• _Exercises_:
**A.** List every ingredient in the apple and lemon Bakewell tart recipe that carries The Pantry brand name.
**B.** What size of flan tin does the apple and lemon Bakewell tart recipe call for?
**C.** Write the next steps of the apple and lemon Bakewell tart recipe, picking up after the instruction to spread the jam over the pastry base.

• _Source text_:
Apple and Lemon Bakewell Tart♥ ✽♥ Be sur

Apple and Lemon Bakewell Tart♥
✽♥ Be sure to SHARE to SAVE to your Timeline Photos to find later ♥✽

4 people
60 minutes

Prep Time:
15 minutes
Cook Time:
45 minutes

1 x 375g pack Greenvale ready rolled shortcrust pastry

1 x large cooking apple – about 320g

20ml The Pantry lemon juice

25g Greenvale unsalted butter

100g Grandessa Raspberry jam

65g ground almonds

65g The Pantry Self Raising Flour

130g Perfect for Baking spread

125g The Pantry caster sugar

2 x large eggs

15ml Amaretto

10g The Pantry flaked almonds

Giannis Cornish Ice Cream

Preheat the oven to 180°C/350°F/Gas Mark 4.

Use the pastry to line a 20cm loose base flan tin.

Spread the jam over the base of the pastry.

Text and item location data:

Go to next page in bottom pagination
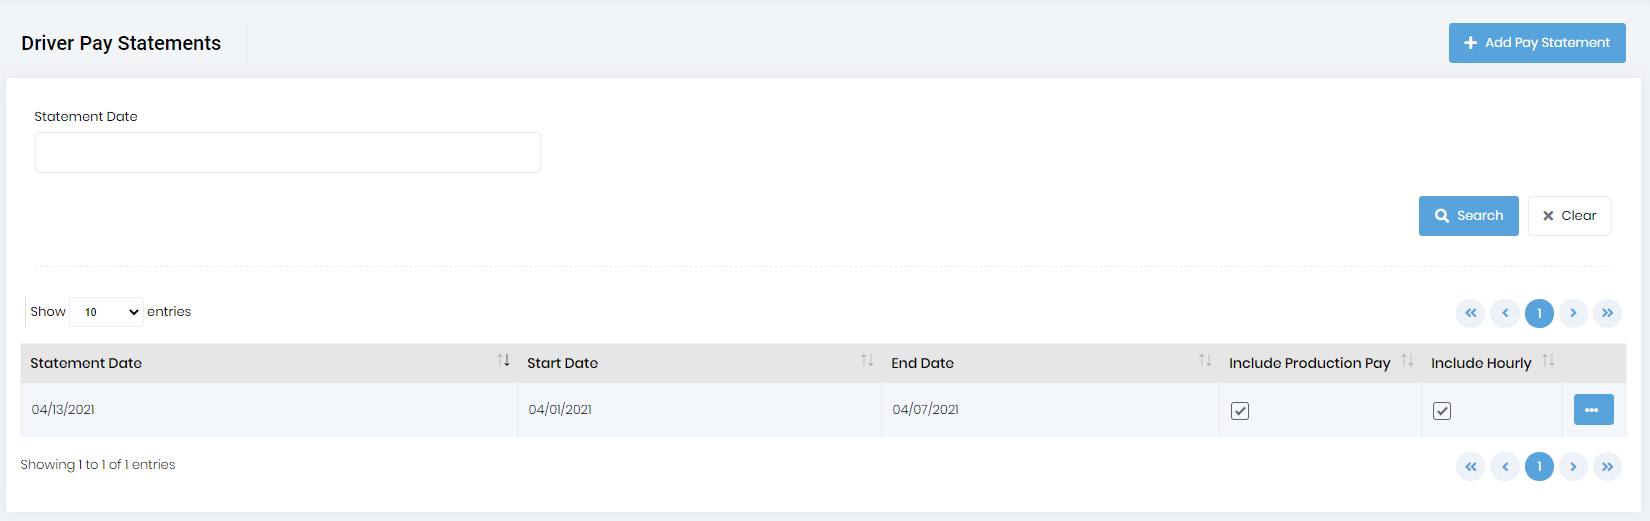The width and height of the screenshot is (1650, 521). 1573,466
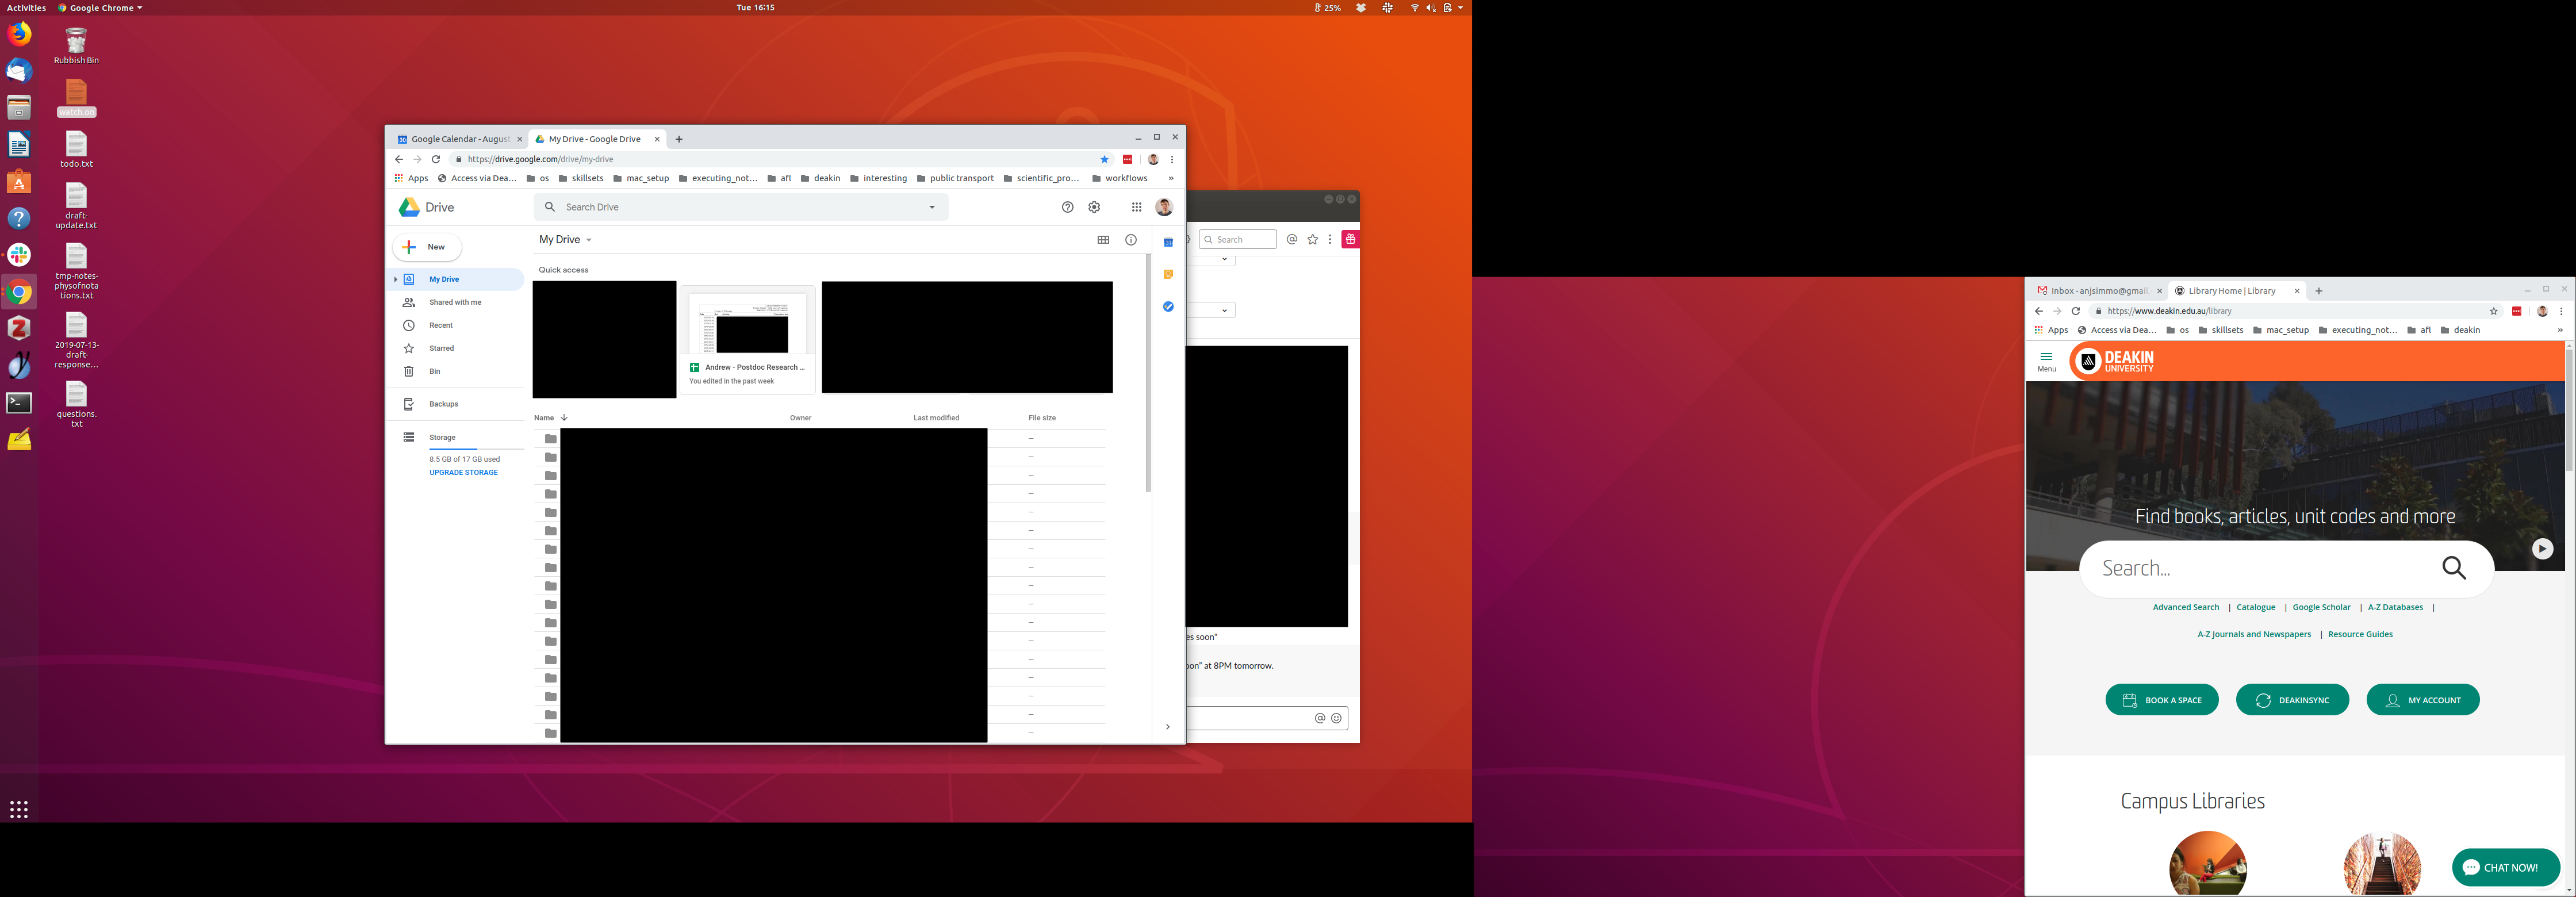Click the Drive help question-mark icon

1067,207
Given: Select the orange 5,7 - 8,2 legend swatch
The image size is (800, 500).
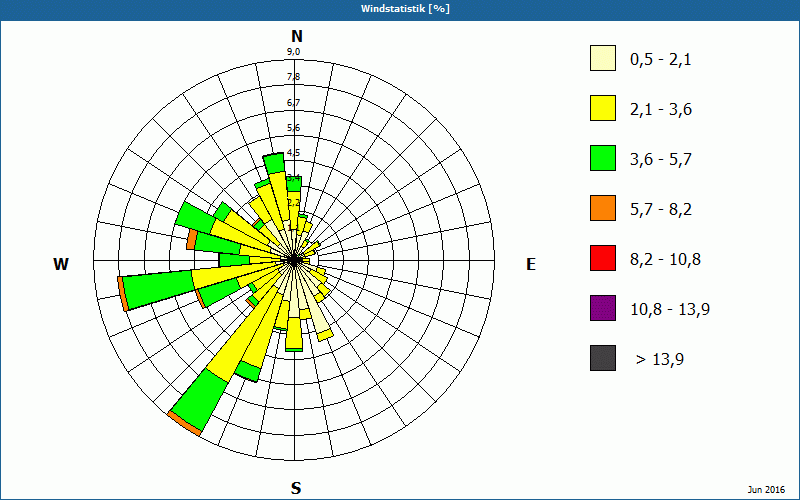Looking at the screenshot, I should point(603,208).
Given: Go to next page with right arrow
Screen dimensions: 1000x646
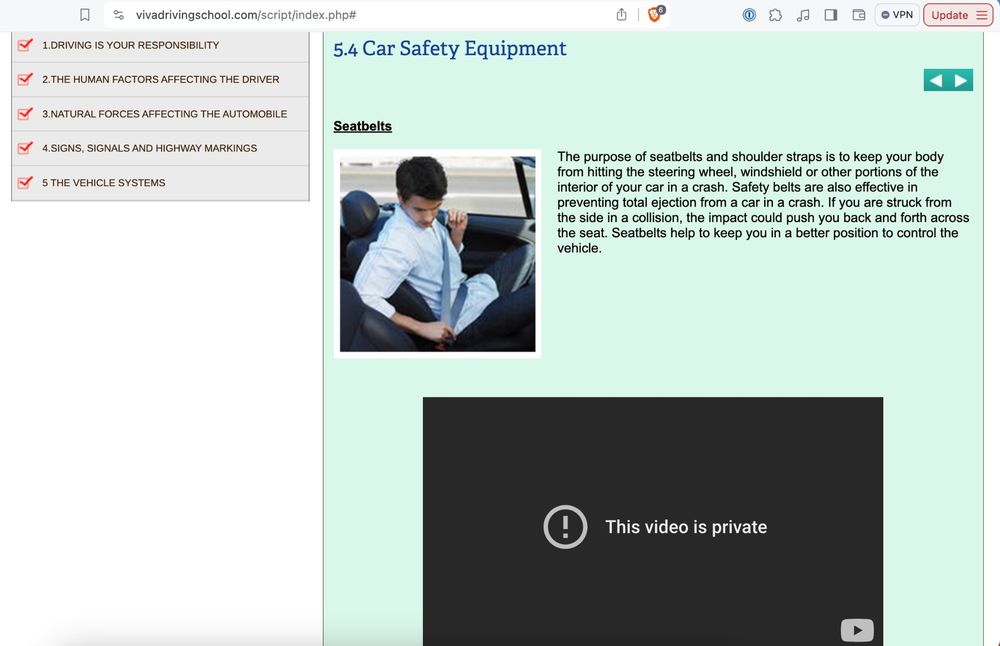Looking at the screenshot, I should (x=961, y=80).
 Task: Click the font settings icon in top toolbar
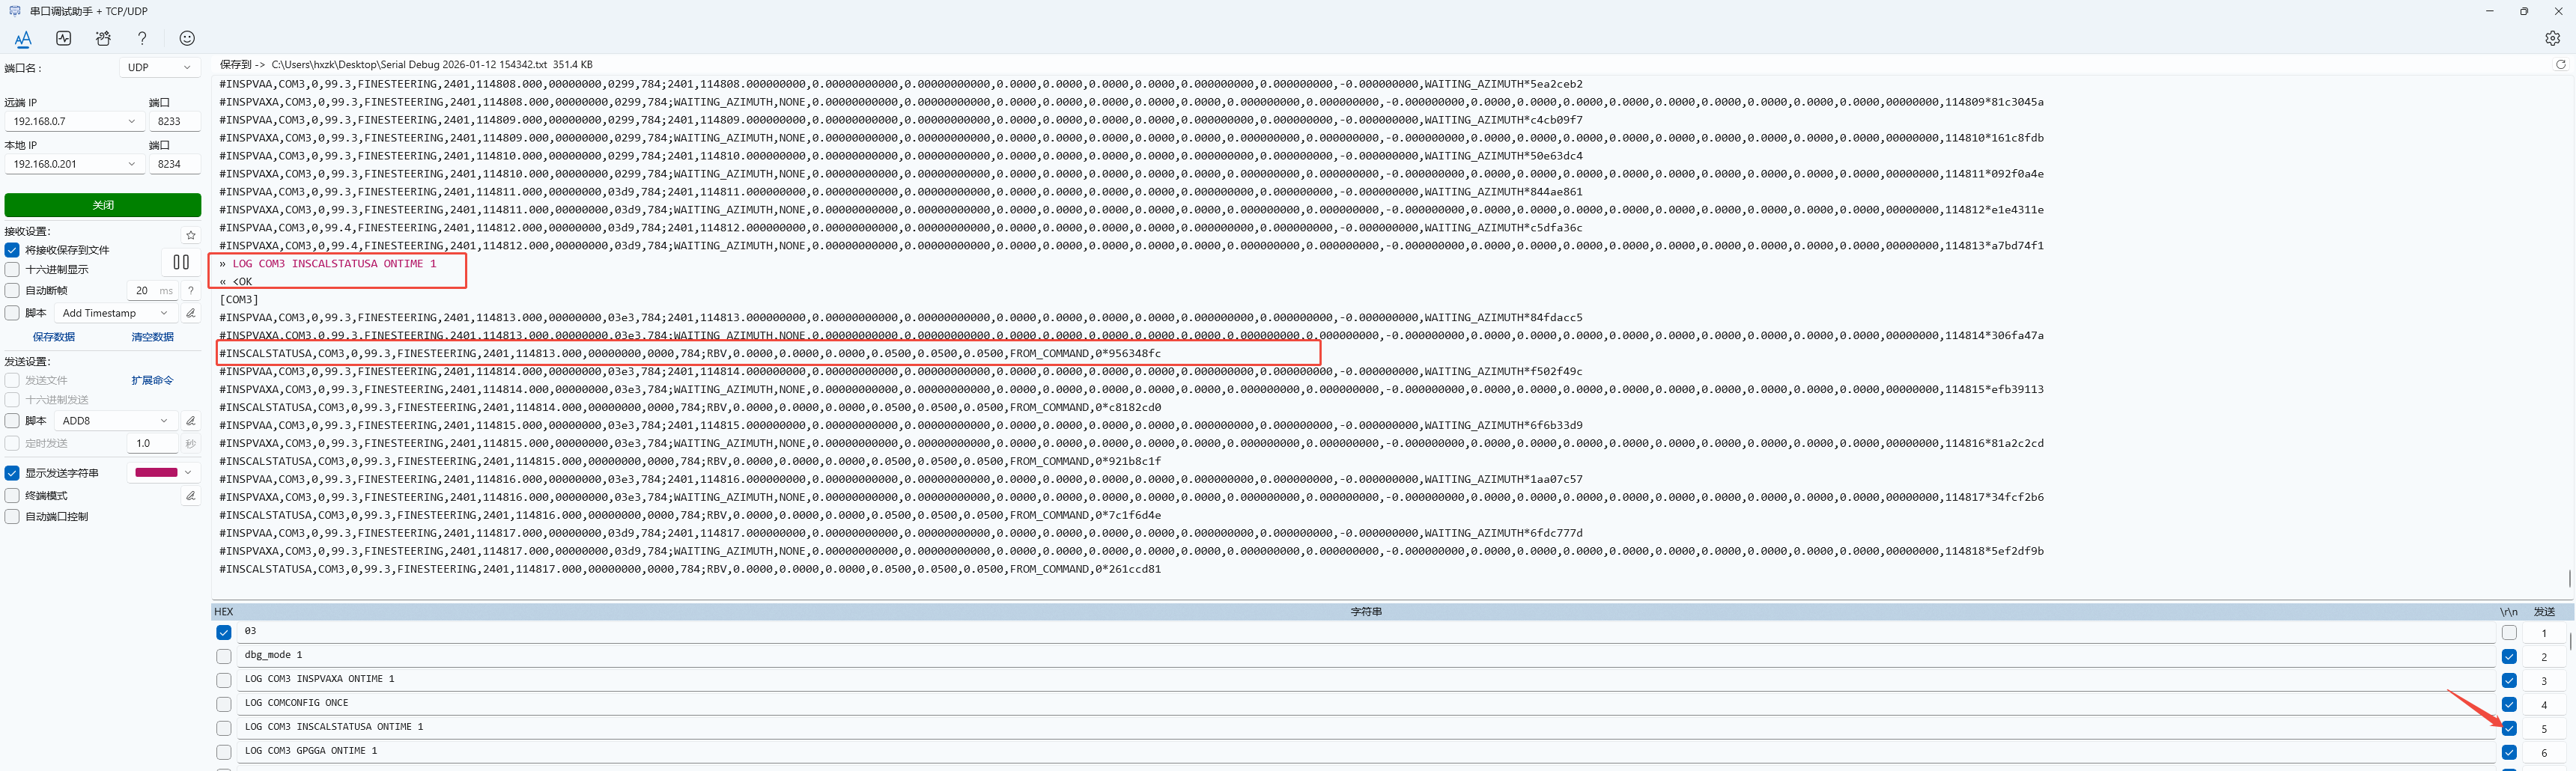[23, 39]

• _Solved tasks_:
**A.**
- Lemon juice (20ml)
- Self Raising Flour (65g)
- Caster sugar (125g)
- Flaked almonds (10g)

**B.** A 20cm loose base flan tin.

**C.**
Peel and core the apple, chop into small pieces, put into a small saucepan with the lemon juice and butter, and cook on a low heat, until the butter has melted and the apple is slightly cooked – about 3 mins.

Put the apple mixture on top of the jam in the pastry case.

Then put the flour, eggs, spread, caster sugar, amaretto and ground almonds into a food processor and mix well.

Pour this mixture over the apples, sprinkle over the flaked almonds and bake in the oven for 35/40 mins – till golden brown and firm to the touch.

Serve warm or cold with ice cream.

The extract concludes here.